I spend too much time here, and my fingers start with that familiar chill, seeping to my bones. But, when the world glitters it would be unwise not to absorb it all.

Immediately into the wooded shade and snowflakes on spider silk have me gawping in stillness again. I cannot travel far in this place. Is it a curse to look too closely?


11th January

Waking this morning, the local weather station at the bottom of the road reads -18C. I guess it’s not so uncommon for this time of year although there is a feeling these days are becoming ever so much more fleeting.

There’s a distinct feeling walking out into such cold temperatures. My face tingles in a way that makes me think the blood in my surface-level capillaries is freezing. The moisture in the air clings to my eyebrows and lashes, frosting them in place. There is also a stillness. These days are usually quiet.

A short walk in a local park has me seeking warmth in colour. The soft rusts of grasses and dried flower heads are distinct against the bright white snows. Frosted green pine needles appear muted. The ducks huddle on the skating pond and their own warmth is the only clue of the waters below. The Kylintra flows despite it all, clinging to the edge of ice and a flash of blue cuts through the ground.

I’ve become increasingly enchanted by the movement of water around me. I think about how this water travels from the hill behind my home, past many lives and many people. People who are playing, paying bills, figuring it out, prioritising joy, living with pain, fury and sadness, elation, and somebody eating a peanut butter sandwich for lunch. And this water carries those stories to the sea, for them to return many, many moons later to fall from the sky somewhere else. It’s all so wild and fascinating to me.

Time entraps me here in this frozen place, and I hold a reverence for the silence. Even a breeze couldn’t move the grasses, every blade caught mid-sway. The stillness is absolute. The occasional distant call of a bird, almost lost in the vastness of it all. The world has slowed down, and I’ve slowed with it, almost as if it wants to keep me, after all.


30th January

Imbolc draws me out, and I’m happy to delve deeper into the woods. Flashes of sunlight filter through the entanglement of branches. There is snow on the ground but it’s melting in haste. The wet rusted pine bark glows, there’s something almost alchemical about it, a deep, warm red. The moment feels alive, charged with the quiet energy of a promised spring, a moment before the rush of growth begins, a gathering of energy under the soil and in the buds.
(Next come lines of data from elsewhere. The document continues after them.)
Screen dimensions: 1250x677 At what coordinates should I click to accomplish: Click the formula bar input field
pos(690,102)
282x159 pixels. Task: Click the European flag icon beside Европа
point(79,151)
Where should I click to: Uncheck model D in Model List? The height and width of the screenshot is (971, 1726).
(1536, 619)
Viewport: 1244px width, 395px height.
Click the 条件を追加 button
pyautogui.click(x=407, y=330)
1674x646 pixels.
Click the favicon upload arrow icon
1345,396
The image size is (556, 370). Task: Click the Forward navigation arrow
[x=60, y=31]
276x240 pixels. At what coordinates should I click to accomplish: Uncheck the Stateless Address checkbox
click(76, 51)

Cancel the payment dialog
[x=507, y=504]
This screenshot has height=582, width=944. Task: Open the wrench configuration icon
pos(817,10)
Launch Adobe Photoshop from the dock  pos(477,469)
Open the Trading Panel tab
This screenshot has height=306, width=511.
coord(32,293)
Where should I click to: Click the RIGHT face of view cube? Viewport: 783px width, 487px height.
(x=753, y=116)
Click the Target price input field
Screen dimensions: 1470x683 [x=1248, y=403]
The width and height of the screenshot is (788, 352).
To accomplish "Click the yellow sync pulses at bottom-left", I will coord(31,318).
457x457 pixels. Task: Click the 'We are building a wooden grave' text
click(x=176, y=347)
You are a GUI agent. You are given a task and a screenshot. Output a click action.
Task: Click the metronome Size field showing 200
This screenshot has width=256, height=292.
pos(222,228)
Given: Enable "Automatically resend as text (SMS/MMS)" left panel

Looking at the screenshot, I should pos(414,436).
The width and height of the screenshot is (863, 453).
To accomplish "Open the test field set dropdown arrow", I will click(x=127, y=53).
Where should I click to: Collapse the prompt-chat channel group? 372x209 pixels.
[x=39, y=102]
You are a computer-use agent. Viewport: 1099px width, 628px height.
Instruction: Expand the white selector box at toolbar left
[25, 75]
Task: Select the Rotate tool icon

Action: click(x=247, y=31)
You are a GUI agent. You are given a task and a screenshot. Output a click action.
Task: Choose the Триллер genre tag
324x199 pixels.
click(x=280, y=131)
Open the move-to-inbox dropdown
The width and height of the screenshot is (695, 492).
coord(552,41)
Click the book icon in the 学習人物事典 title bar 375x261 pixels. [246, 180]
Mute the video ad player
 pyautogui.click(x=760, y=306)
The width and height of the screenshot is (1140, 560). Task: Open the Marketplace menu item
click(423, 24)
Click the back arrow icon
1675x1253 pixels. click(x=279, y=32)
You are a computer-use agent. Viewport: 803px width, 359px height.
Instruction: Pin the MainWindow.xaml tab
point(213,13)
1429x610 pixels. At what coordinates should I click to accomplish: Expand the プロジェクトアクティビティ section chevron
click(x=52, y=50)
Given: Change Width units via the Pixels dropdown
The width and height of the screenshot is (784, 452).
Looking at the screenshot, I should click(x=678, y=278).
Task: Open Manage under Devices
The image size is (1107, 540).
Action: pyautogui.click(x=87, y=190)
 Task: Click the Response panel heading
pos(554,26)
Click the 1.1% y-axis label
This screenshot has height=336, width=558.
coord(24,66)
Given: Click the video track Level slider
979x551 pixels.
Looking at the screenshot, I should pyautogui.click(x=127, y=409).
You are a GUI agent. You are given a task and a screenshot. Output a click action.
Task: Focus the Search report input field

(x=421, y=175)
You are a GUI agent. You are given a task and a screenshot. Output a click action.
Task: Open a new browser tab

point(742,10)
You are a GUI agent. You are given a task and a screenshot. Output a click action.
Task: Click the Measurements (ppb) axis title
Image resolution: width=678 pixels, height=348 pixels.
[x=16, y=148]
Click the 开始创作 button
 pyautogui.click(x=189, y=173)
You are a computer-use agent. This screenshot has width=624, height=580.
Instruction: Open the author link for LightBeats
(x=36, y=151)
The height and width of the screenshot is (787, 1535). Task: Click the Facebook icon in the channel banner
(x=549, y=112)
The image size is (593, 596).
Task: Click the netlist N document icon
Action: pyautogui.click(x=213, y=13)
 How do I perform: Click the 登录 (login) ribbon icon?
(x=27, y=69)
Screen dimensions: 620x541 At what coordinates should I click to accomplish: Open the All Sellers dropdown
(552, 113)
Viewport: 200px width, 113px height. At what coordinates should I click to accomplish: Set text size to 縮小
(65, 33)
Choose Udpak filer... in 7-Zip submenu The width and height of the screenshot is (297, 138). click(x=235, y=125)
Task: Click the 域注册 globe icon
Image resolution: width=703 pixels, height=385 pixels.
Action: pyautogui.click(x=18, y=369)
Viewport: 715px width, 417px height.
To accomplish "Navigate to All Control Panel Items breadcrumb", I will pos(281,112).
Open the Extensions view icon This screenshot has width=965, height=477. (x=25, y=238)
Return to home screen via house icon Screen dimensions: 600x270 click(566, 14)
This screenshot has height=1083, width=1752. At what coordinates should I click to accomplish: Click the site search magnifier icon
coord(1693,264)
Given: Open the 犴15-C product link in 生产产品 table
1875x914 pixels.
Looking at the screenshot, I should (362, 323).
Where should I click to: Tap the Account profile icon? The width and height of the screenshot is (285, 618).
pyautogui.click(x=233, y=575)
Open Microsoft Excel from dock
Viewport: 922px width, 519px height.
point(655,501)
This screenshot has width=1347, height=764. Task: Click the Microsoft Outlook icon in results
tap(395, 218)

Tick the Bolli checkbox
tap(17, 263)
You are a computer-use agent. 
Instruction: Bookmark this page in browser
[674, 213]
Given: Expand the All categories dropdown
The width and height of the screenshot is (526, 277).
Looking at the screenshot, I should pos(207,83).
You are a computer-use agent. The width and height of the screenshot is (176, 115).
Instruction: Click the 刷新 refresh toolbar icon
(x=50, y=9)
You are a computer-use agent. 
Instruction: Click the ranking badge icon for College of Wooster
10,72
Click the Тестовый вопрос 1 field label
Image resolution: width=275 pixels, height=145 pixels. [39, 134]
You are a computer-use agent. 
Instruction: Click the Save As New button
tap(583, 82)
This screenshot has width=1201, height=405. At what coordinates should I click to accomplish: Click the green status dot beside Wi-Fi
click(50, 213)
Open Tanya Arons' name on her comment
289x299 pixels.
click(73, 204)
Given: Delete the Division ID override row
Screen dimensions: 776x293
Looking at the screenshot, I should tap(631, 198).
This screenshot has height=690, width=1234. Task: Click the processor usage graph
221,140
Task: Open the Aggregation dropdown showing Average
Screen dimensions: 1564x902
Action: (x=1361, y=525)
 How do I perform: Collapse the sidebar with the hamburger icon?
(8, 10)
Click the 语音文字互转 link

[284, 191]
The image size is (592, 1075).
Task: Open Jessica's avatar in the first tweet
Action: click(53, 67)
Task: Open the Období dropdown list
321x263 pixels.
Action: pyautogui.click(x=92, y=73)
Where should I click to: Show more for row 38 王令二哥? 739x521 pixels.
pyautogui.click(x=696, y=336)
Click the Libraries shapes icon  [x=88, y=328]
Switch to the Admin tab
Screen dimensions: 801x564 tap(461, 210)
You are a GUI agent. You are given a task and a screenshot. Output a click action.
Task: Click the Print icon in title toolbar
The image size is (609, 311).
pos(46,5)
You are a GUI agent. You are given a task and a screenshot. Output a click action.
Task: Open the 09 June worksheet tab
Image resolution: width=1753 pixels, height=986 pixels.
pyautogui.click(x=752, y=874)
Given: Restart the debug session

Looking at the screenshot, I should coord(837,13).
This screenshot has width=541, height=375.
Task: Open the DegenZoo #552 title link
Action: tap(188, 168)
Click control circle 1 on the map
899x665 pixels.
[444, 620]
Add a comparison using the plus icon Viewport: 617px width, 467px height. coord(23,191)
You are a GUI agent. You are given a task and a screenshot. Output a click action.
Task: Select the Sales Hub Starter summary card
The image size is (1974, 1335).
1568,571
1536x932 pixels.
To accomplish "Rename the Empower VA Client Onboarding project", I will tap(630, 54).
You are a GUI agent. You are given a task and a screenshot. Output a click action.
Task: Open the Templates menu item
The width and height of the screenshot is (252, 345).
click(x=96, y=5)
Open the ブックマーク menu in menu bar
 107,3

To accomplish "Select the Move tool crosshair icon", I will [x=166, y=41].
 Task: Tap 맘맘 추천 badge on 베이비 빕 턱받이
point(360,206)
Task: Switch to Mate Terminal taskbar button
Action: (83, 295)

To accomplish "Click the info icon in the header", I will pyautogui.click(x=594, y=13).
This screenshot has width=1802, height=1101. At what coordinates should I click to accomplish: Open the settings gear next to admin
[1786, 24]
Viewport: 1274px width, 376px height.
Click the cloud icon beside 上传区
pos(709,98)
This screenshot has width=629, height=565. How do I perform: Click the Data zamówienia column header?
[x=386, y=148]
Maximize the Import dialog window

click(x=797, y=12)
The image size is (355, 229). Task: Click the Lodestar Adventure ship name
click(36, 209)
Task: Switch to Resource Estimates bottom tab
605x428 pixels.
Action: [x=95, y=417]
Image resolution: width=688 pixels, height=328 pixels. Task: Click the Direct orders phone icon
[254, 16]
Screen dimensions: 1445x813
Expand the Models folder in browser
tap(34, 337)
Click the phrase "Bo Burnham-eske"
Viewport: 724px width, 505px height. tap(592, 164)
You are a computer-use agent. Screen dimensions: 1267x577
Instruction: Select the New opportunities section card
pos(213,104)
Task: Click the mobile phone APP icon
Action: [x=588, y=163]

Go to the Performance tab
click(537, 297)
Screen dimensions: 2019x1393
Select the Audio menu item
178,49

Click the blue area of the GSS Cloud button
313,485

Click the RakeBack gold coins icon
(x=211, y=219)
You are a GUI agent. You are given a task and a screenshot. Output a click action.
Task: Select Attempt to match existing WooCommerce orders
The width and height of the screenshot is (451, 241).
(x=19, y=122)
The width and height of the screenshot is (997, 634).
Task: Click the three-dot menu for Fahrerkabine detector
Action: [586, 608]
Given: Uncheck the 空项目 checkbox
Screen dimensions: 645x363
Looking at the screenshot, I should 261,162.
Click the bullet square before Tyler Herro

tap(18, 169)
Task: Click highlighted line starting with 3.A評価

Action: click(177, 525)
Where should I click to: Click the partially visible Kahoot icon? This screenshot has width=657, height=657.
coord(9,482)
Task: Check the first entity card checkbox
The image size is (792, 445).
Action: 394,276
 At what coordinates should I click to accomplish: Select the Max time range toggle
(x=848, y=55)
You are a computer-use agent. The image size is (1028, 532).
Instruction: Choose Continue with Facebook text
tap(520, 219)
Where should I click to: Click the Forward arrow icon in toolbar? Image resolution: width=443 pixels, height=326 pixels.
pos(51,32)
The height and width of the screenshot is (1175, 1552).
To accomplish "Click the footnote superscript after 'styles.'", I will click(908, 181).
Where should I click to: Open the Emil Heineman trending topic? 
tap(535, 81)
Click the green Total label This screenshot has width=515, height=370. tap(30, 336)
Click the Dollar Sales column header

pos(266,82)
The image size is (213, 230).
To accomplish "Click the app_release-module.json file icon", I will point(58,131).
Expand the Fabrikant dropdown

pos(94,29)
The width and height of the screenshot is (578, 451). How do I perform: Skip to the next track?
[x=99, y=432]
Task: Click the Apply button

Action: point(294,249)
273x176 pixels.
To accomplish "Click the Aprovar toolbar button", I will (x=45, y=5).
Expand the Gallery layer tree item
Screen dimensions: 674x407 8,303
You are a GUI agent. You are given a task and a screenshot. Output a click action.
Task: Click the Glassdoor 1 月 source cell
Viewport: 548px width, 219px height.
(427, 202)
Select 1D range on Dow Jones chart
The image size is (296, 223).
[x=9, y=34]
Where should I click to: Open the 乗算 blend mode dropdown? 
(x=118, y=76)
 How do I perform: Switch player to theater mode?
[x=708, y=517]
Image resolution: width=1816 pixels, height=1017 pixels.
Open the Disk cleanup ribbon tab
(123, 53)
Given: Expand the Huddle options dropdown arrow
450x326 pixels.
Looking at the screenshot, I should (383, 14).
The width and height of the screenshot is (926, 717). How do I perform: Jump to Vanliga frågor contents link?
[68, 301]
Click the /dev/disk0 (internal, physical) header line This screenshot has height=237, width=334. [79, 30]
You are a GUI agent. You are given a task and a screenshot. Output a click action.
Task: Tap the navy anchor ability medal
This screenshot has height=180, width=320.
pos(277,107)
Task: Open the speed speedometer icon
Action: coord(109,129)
Everything sparks my curiosity. The small pines, a sign that the forest is ever evolving and resisting. The blur of light through watered eyes. All I see in nature is in motion, shifting between clarity and mystery. It makes every walk worth walking.

And then there is the bog. I sit by it for a long time. Usually only black and dark, the water is silver, just on the edge of ice. Snow shakes down from the pine needles above, in a half-and-half state of solid and liquid. Ice tempted away by the sun to fall into the abyss of a ripple. Quiet drips, bird song and squirrel chatter.

The universe hums a song so deep, it echoes in my bones, and I listen as if I were made of light itself.